- GOAL OF THE EXERCISE:
The data needs to be returned in full, exactly as it reads.

- SOURCE INFORMATION:
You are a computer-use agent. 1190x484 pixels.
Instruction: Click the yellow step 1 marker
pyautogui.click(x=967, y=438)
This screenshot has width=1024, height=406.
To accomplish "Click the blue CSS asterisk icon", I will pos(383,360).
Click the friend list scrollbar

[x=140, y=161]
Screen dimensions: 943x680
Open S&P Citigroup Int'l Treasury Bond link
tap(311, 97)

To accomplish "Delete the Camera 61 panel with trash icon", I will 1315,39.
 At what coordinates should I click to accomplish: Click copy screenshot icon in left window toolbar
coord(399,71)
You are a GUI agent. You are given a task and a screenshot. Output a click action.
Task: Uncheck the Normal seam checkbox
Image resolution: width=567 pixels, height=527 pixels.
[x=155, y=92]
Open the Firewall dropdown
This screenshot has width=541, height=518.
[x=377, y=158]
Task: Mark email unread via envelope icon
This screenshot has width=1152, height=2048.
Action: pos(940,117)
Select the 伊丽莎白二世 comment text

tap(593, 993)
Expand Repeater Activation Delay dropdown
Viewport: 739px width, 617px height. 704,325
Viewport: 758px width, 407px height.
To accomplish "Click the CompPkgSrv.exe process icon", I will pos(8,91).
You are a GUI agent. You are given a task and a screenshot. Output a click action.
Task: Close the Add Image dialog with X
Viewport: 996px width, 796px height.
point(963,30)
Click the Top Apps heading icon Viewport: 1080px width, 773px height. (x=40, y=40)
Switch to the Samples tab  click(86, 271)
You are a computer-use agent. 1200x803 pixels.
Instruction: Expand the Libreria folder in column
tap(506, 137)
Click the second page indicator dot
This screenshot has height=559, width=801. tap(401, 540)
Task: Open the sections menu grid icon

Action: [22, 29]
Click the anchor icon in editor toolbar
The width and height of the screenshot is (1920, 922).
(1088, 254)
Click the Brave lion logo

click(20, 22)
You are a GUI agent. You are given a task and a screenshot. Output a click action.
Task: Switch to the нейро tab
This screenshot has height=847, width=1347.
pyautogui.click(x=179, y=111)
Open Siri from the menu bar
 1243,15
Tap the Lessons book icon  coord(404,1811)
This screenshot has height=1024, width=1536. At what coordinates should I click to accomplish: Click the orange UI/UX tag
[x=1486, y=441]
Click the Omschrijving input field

- YOUR SOLUTION:
You are a computer-use agent. 1190x484 pixels.
Instruction: Click the yellow step 1 marker
pyautogui.click(x=967, y=438)
This screenshot has width=1024, height=406.
To accomplish "Click the blue CSS asterisk icon", I will pos(383,360).
Click the friend list scrollbar

[x=140, y=161]
Screen dimensions: 943x680
Open S&P Citigroup Int'l Treasury Bond link
tap(311, 97)

To accomplish "Delete the Camera 61 panel with trash icon", I will 1315,39.
 At what coordinates should I click to accomplish: Click copy screenshot icon in left window toolbar
coord(399,71)
You are a GUI agent. You are given a task and a screenshot. Output a click action.
Task: Uncheck the Normal seam checkbox
Image resolution: width=567 pixels, height=527 pixels.
[x=155, y=92]
Open the Firewall dropdown
This screenshot has width=541, height=518.
[x=377, y=158]
Task: Mark email unread via envelope icon
This screenshot has width=1152, height=2048.
Action: pos(940,117)
Select the 伊丽莎白二世 comment text

tap(593, 993)
Expand Repeater Activation Delay dropdown
Viewport: 739px width, 617px height. 704,325
Viewport: 758px width, 407px height.
To accomplish "Click the CompPkgSrv.exe process icon", I will pos(8,91).
You are a GUI agent. You are given a task and a screenshot. Output a click action.
Task: Close the Add Image dialog with X
Viewport: 996px width, 796px height.
point(963,30)
Click the Top Apps heading icon Viewport: 1080px width, 773px height. (x=40, y=40)
Switch to the Samples tab  click(86, 271)
You are a computer-use agent. 1200x803 pixels.
Instruction: Expand the Libreria folder in column
tap(506, 137)
Click the second page indicator dot
This screenshot has height=559, width=801. tap(401, 540)
Task: Open the sections menu grid icon

Action: [22, 29]
Click the anchor icon in editor toolbar
The width and height of the screenshot is (1920, 922).
(1088, 254)
Click the Brave lion logo

click(20, 22)
You are a GUI agent. You are given a task and a screenshot. Output a click action.
Task: Switch to the нейро tab
This screenshot has height=847, width=1347.
pyautogui.click(x=179, y=111)
Open Siri from the menu bar
 1243,15
Tap the Lessons book icon  coord(404,1811)
This screenshot has height=1024, width=1536. At what coordinates should I click to accomplish: Click the orange UI/UX tag
[x=1486, y=441]
Click the Omschrijving input field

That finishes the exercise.